It's not just marketing, iRobot basically stopped innovating. For commodity items like robot vacuums or pool cleaners, there is a relentless pressure to innovate. You can't simply coast or else you will soon find yourself left behind.
This is a good article to describe the viewpoint of Chinese iRobot competitor https://kr-asia.com/at-usd-90-per-unit-seauto-is-quietly-swe...
Yeah, this company went through an amazingly bad period. They quite innovating, and also worked really hard to segment their products in a way that would extract every last $ out of the consumer. "Oh you want it not to run into things? You'll need one more step up for another $100-200" It wasn't really based on the hardware, so much as the intentional limitations of the software.
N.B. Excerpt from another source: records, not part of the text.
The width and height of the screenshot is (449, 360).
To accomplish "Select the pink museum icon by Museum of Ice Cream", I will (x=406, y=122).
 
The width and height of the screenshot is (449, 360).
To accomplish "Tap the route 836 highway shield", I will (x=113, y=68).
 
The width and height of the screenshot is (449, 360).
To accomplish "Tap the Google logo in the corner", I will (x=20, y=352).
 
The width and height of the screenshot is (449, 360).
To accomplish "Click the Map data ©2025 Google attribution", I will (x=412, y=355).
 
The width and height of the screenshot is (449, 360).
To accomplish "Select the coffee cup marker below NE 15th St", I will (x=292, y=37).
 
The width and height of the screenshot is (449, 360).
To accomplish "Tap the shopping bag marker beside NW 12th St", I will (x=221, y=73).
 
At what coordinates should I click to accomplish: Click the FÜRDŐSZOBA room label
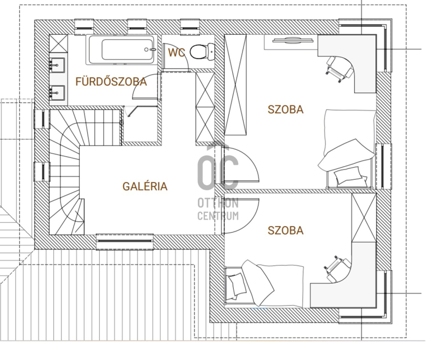coord(111,82)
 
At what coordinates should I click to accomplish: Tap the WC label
coord(177,52)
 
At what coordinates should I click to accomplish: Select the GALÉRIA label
coord(145,186)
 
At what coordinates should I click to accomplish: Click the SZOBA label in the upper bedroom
coord(286,109)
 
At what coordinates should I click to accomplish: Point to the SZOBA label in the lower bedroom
coord(286,230)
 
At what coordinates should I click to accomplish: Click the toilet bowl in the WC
coord(202,51)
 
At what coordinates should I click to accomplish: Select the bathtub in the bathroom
coord(122,50)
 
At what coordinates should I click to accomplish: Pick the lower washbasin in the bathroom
coord(57,93)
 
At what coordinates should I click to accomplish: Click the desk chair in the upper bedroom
coord(338,68)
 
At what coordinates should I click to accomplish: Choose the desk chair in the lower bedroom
coord(337,268)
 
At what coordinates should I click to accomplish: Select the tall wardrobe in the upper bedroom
coord(235,85)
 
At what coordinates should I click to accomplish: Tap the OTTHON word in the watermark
coord(218,203)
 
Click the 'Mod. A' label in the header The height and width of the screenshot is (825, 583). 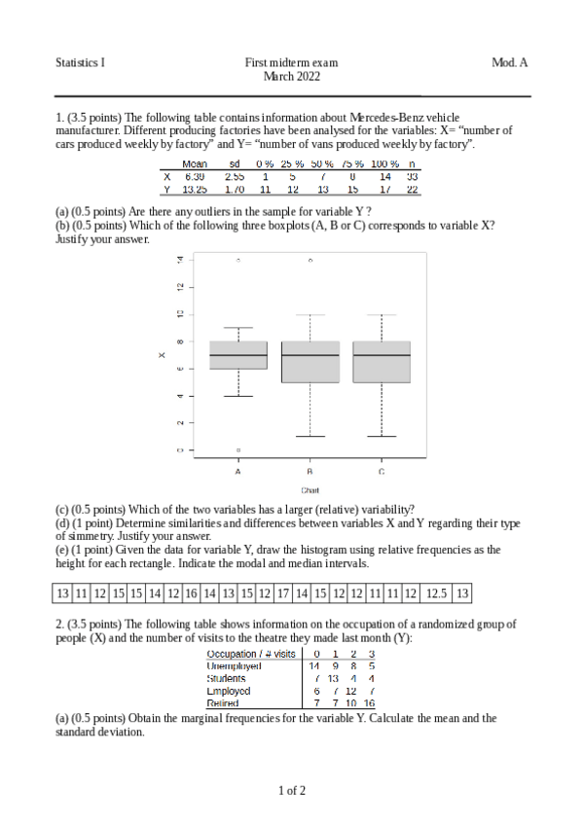click(509, 62)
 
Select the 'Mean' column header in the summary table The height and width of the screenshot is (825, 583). click(195, 164)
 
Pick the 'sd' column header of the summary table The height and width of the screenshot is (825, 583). click(235, 164)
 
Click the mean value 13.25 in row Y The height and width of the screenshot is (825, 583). click(195, 190)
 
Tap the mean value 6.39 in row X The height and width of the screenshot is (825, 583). click(195, 177)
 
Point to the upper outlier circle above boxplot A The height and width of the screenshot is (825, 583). click(238, 261)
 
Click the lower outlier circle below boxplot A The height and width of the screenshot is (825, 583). click(238, 449)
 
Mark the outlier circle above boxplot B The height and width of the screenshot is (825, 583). click(310, 261)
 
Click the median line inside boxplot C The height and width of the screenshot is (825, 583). click(382, 355)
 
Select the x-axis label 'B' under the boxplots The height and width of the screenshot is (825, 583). click(310, 471)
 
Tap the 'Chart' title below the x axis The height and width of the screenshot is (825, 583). click(310, 490)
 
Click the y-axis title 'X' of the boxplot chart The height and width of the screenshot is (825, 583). click(162, 355)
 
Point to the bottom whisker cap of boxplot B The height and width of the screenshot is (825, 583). click(310, 436)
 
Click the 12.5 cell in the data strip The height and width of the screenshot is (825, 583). click(436, 592)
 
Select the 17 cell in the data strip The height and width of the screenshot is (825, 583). click(283, 592)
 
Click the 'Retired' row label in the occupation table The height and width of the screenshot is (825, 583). click(223, 702)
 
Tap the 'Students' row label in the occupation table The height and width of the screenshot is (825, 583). click(227, 678)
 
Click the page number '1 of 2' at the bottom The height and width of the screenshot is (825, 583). click(291, 790)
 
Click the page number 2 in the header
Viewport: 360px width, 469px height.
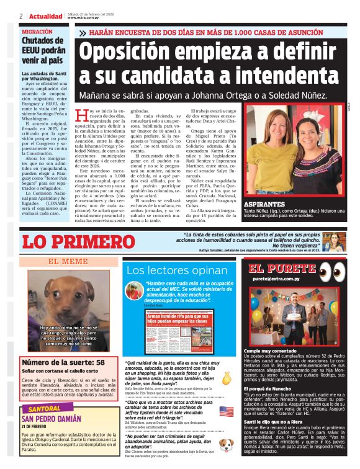pyautogui.click(x=20, y=16)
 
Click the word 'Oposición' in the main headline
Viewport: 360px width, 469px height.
pyautogui.click(x=140, y=51)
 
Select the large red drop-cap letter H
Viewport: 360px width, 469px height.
pyautogui.click(x=79, y=115)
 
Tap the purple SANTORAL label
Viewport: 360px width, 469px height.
pyautogui.click(x=45, y=409)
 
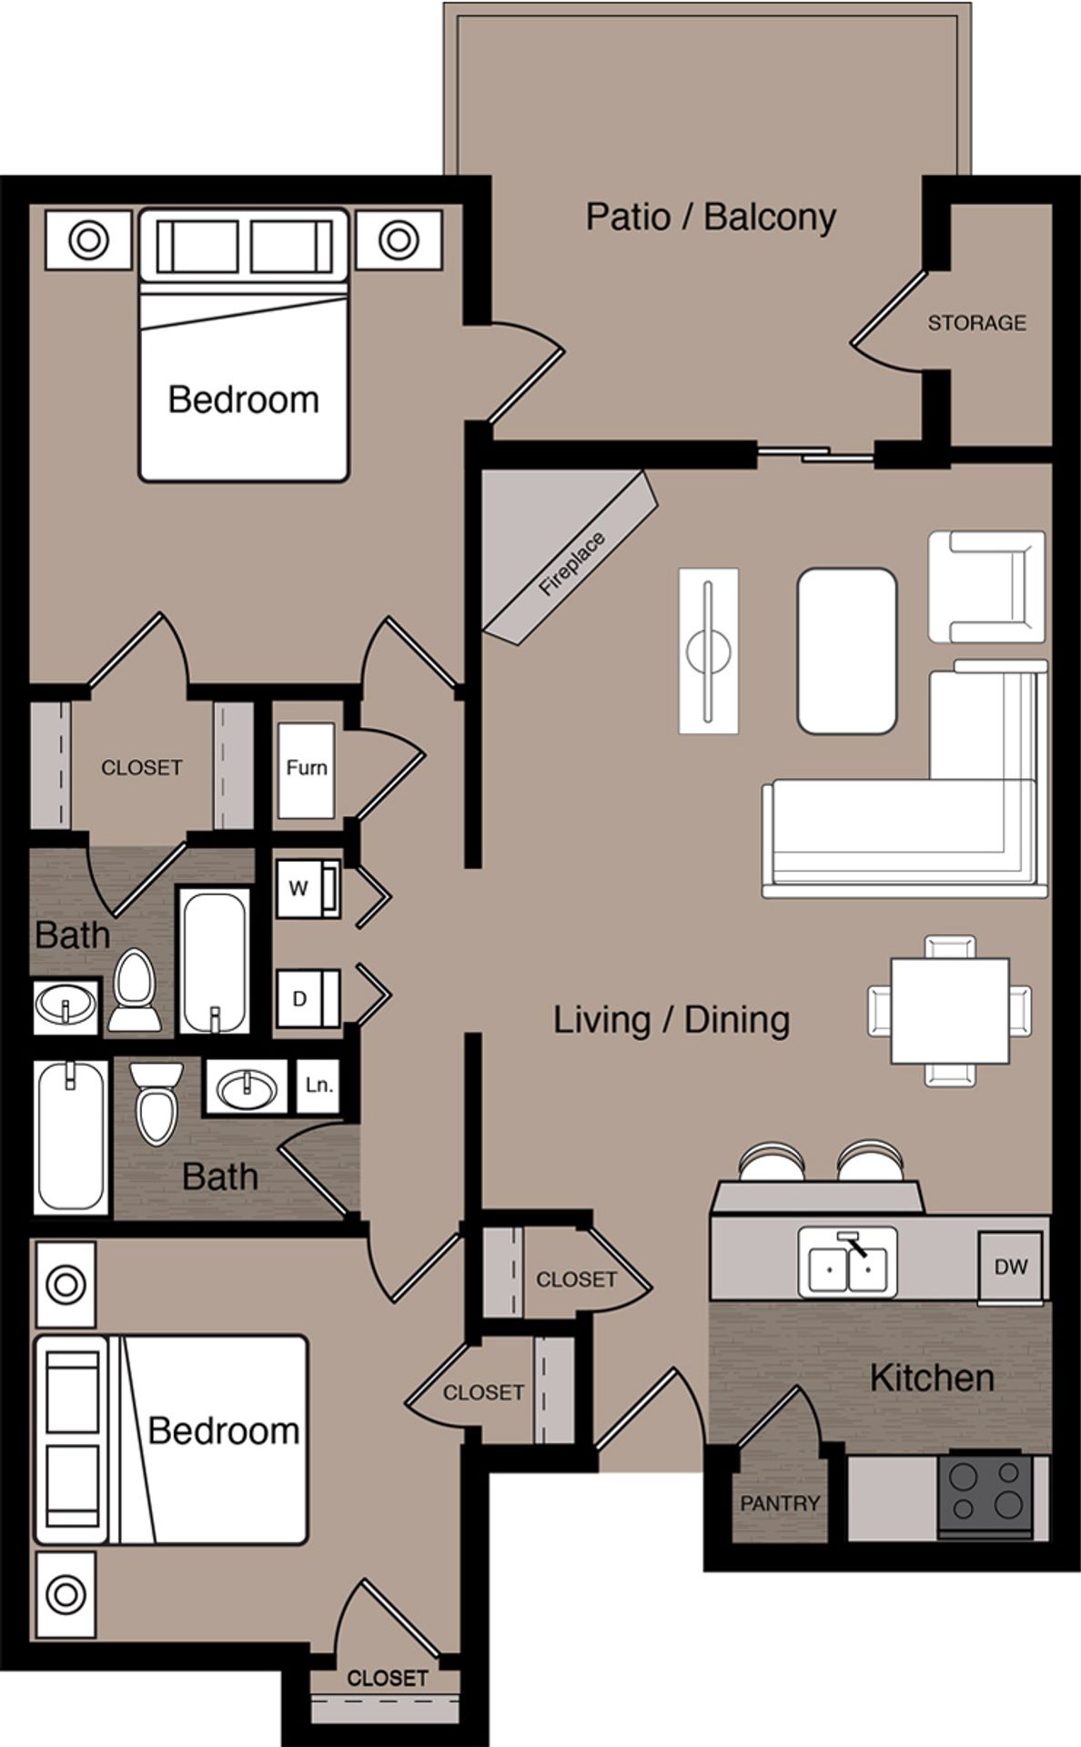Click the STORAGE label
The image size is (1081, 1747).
tap(976, 322)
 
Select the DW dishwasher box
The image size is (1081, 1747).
tap(1010, 1266)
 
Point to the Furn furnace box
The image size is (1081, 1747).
tap(306, 768)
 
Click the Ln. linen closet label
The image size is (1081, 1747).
tap(318, 1085)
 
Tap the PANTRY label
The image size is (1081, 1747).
tap(780, 1503)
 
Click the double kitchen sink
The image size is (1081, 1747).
tap(847, 1262)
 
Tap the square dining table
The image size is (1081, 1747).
tap(950, 1011)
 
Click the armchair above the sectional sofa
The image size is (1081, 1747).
tap(986, 587)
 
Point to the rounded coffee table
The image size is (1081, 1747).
tap(846, 651)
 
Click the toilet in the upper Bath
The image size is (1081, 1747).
tap(134, 990)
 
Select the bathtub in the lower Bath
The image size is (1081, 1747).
tap(71, 1136)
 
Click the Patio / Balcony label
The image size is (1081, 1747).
tap(710, 217)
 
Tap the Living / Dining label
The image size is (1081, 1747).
tap(671, 1019)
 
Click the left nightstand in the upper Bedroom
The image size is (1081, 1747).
tap(88, 240)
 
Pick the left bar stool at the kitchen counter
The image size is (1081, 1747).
tap(772, 1163)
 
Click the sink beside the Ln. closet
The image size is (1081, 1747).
tap(246, 1086)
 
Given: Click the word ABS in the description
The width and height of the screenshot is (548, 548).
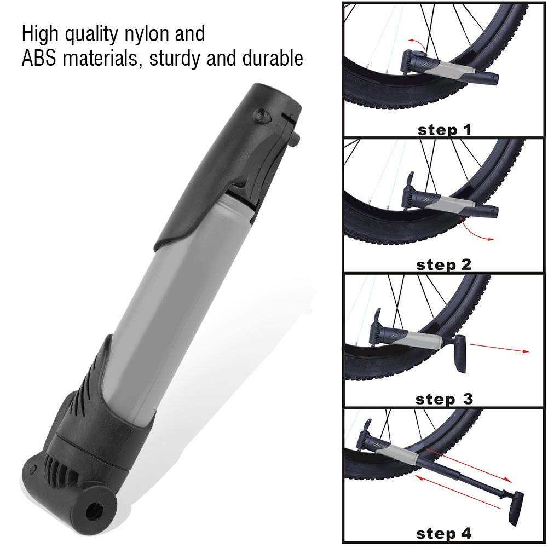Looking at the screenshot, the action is (39, 58).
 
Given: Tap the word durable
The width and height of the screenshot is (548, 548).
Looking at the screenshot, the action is (273, 57).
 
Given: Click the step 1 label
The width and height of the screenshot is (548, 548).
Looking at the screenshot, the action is (445, 130).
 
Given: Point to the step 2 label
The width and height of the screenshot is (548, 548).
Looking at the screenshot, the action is (444, 265).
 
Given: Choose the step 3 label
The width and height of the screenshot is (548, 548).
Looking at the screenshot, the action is (444, 399).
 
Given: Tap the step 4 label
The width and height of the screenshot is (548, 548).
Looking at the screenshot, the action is (444, 534).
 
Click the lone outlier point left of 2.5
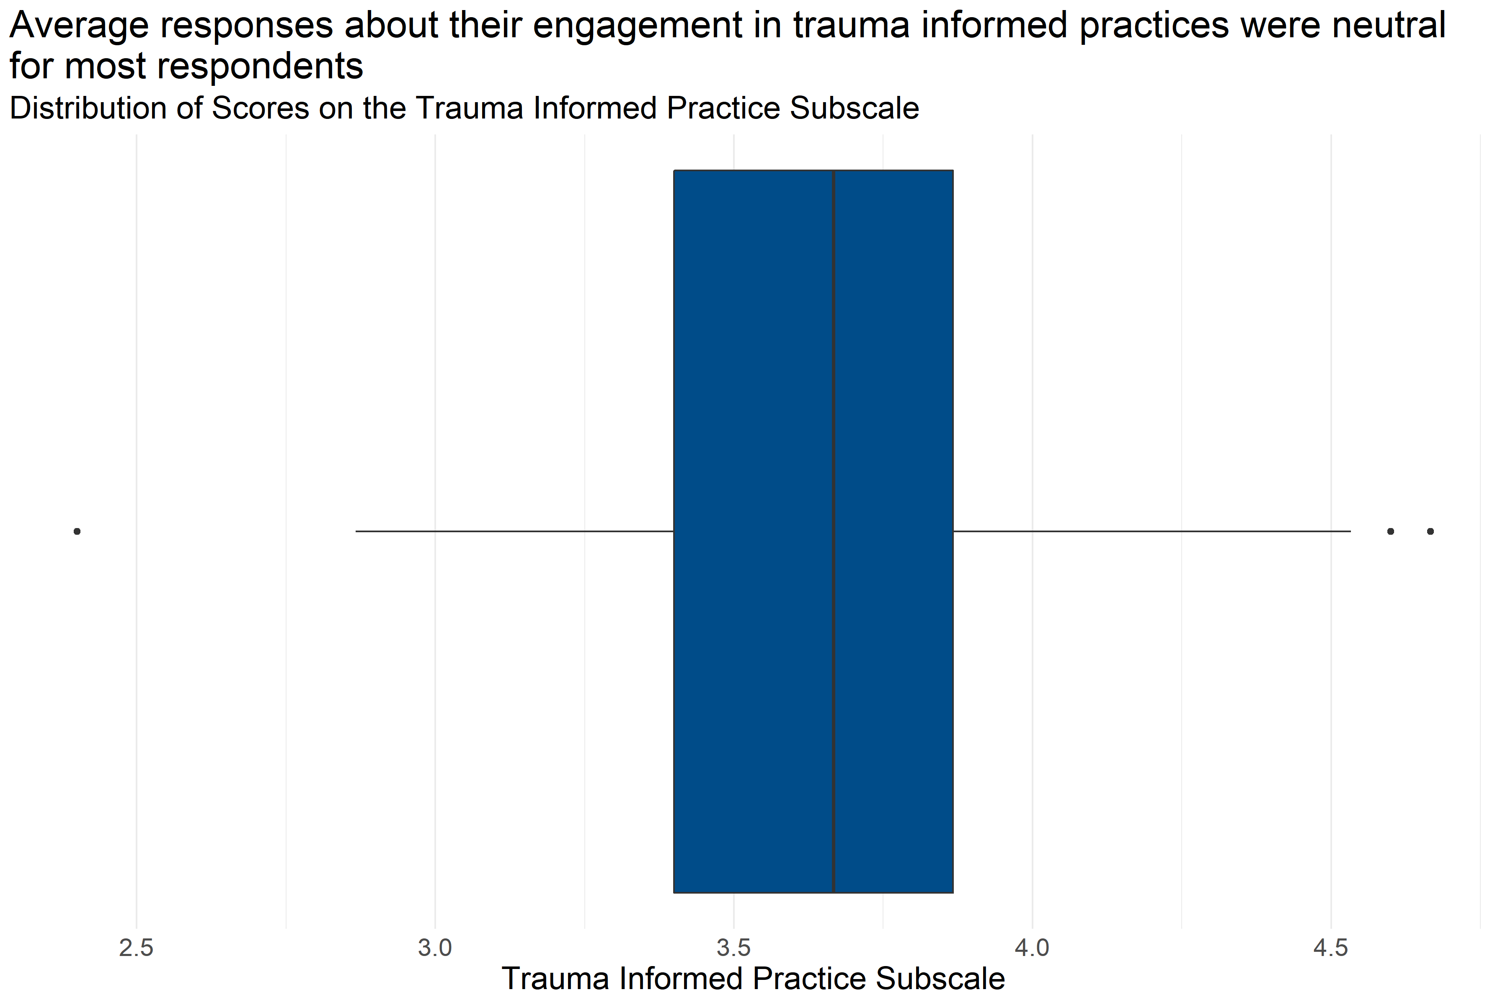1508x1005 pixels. pyautogui.click(x=77, y=531)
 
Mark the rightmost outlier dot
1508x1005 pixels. pyautogui.click(x=1431, y=531)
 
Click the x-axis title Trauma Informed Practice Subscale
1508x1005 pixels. pyautogui.click(x=753, y=979)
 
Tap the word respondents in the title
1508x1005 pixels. pyautogui.click(x=260, y=67)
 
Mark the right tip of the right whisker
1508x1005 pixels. pyautogui.click(x=1350, y=531)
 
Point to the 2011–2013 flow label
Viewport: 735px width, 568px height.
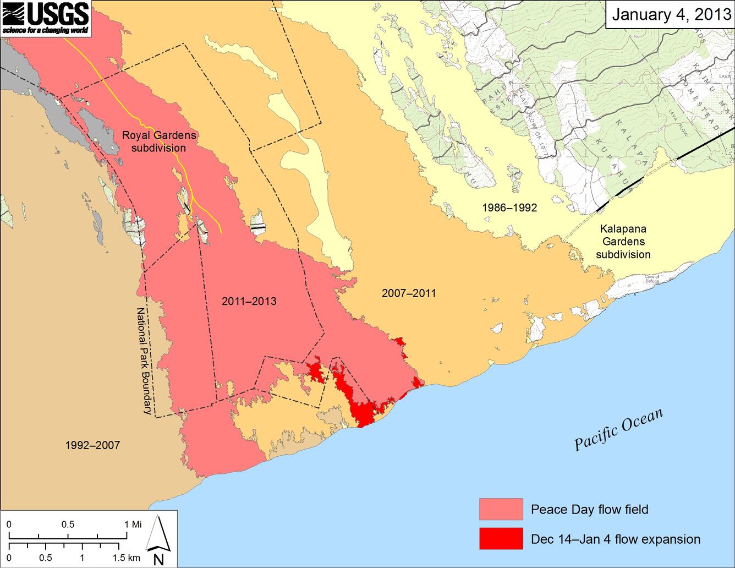pos(249,302)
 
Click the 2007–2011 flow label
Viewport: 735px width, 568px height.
pos(408,293)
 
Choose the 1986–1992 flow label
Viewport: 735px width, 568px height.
pos(509,207)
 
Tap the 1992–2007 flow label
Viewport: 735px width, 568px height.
pos(92,445)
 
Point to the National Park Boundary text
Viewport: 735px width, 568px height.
pos(144,360)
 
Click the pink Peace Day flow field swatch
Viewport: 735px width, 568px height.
pos(501,509)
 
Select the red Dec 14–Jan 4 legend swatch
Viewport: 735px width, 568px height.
pos(501,538)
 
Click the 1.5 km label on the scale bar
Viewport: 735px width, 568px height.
pos(126,558)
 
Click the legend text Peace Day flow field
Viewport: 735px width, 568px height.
pos(589,510)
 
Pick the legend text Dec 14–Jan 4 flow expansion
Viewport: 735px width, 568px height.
pos(616,539)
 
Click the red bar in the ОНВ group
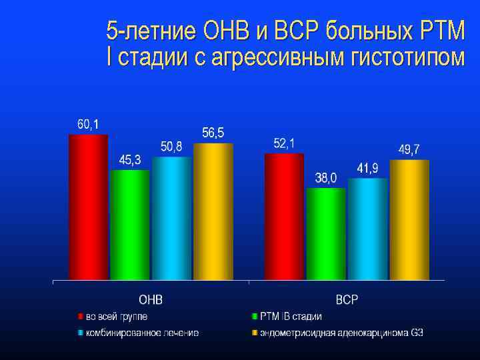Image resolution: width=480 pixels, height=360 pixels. pyautogui.click(x=88, y=207)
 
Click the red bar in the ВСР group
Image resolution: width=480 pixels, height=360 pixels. pyautogui.click(x=284, y=216)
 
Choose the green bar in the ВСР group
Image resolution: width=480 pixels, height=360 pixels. pyautogui.click(x=326, y=233)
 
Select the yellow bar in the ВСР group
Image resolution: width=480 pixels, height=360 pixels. pyautogui.click(x=409, y=219)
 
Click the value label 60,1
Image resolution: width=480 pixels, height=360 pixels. pyautogui.click(x=88, y=124)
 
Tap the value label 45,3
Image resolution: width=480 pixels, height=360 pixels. pyautogui.click(x=130, y=160)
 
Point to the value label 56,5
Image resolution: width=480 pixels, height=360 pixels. pyautogui.click(x=213, y=133)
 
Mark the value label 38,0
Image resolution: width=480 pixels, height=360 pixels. pyautogui.click(x=326, y=178)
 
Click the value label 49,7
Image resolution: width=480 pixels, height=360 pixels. pyautogui.click(x=409, y=149)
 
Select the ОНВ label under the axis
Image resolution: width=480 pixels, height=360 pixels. pyautogui.click(x=151, y=299)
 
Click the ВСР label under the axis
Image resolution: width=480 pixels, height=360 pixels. pyautogui.click(x=346, y=299)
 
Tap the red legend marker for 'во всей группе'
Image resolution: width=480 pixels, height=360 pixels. pyautogui.click(x=80, y=316)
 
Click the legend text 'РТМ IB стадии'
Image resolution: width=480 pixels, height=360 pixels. pyautogui.click(x=291, y=316)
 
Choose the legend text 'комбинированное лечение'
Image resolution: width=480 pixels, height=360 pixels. pyautogui.click(x=141, y=331)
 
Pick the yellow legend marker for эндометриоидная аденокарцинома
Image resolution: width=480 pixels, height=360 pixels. pyautogui.click(x=255, y=331)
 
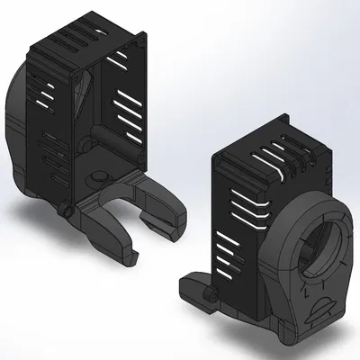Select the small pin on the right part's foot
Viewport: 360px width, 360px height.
(x=212, y=294)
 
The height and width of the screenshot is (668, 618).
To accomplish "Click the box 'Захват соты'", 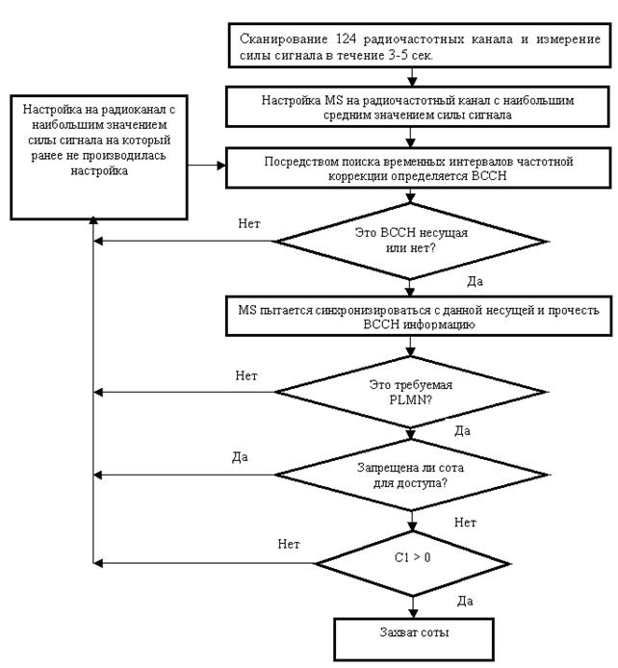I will (413, 636).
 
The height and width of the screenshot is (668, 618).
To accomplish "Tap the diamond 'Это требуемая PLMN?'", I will (413, 391).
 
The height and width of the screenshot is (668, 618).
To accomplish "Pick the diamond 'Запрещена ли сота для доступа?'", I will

Meanwhile cheap roborocks had no arbitrary limitations and more honest marketing.
I miss the optimism that this company used to have, but I won't miss the entity that they became.
I haven't seen a useful innovation in a robovacuum for at least a decade. What are you talking about?
Biggest issue has been the flood of cheap chinese units on the market - like GoPro, they had nowhere to go, and got beat on price once feature parity was achieved (which didn't take that long).
The best robovac was Neato. Lidar and mapping 13 years ago. No cloud.
Too bad our American leaders sold us out.